IHT, in its current form, has existed for 40 years with only minor tweaks. Our predictions included changes to Business Property Relief (BPR) and Agricultural Property Relief (APR) and the removal of IHT relief for AIM investments.
In addition, we speculated that perhaps lifetime gifting allowances would be capped with increased survivorship periods from 7 years to 10, but the changes were milder than anticipated!
The standard Nil Rate Band of £325,000 and Residence Nil Rate Band of £175,000 remains untouched which means for a married couple with children and property to leave will still benefit from £1 million combined IHT threshold although those thresholds will remain frozen until 2030.
From April 2026, BPR and APR will now be capped at £1million, whereas previously, they could extend to the full value of the business or farm and were assessed on a case-by-case basis.
Anything over the £1 million cap will now be taxed at 50%, giving an effective tax rate of 20%.
Many businesses and farms exceed £1 million in value, and therefore, careful lifetime planning will be required so that those assets do not have to be sold or broken up to pay IHT.
AIM investments were a popular IHT planning tool for those with taxable estates who were unlikely to survive 7 years if they made a gift.

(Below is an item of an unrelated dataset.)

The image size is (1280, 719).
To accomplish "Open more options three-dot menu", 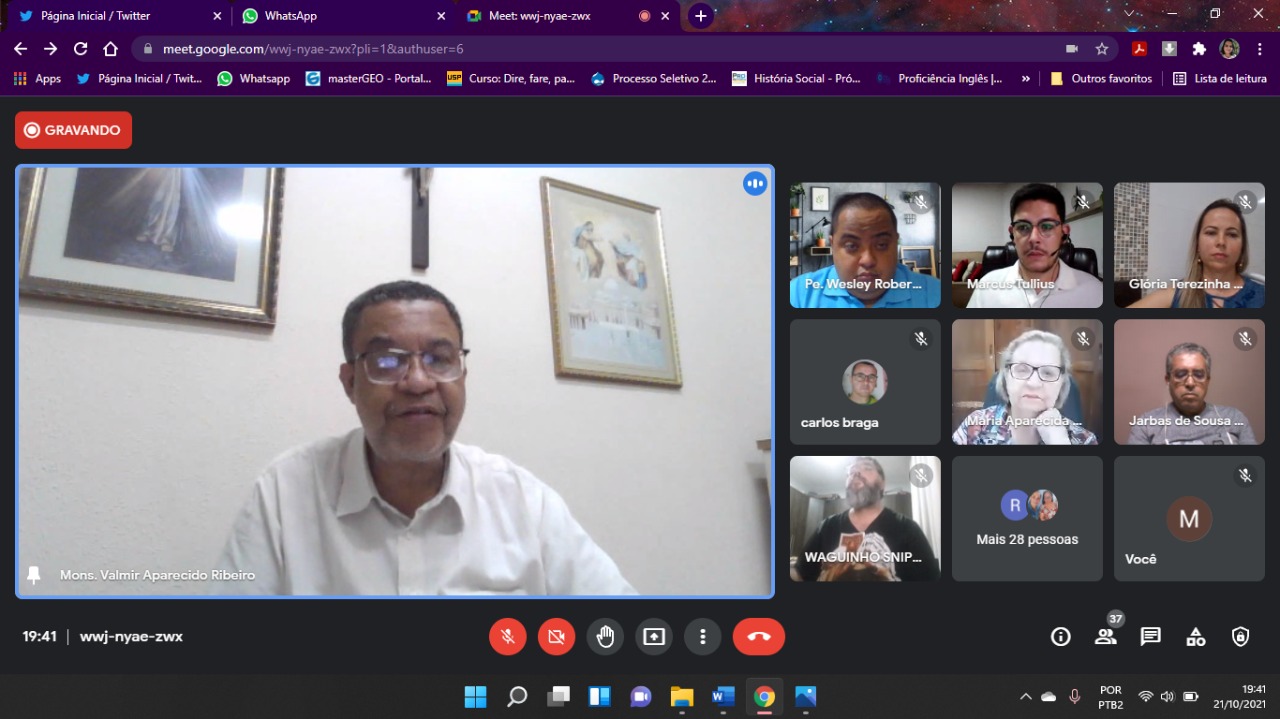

However, individuals are only required to hold the asset for 2 years to qualify for 100% IHT relief, which has now been reduced to 50% with no £1 million allowance.
No changes have been announced for trusts.
Despite being used more for asset protection than IHT saving in recent years, trusts still have their place and can assist with generational wealth planning, given that caps have not been introduced to lifetime gifting.
Using multiple trusts can still be advantageous, as each trust will still have its own Nil Rate Band if set up on different days.
Pensions previously fell outside of an individual’s estate on death, which was an effective way of passing assets to the family, but they will be included for IHT purposes from April 2027.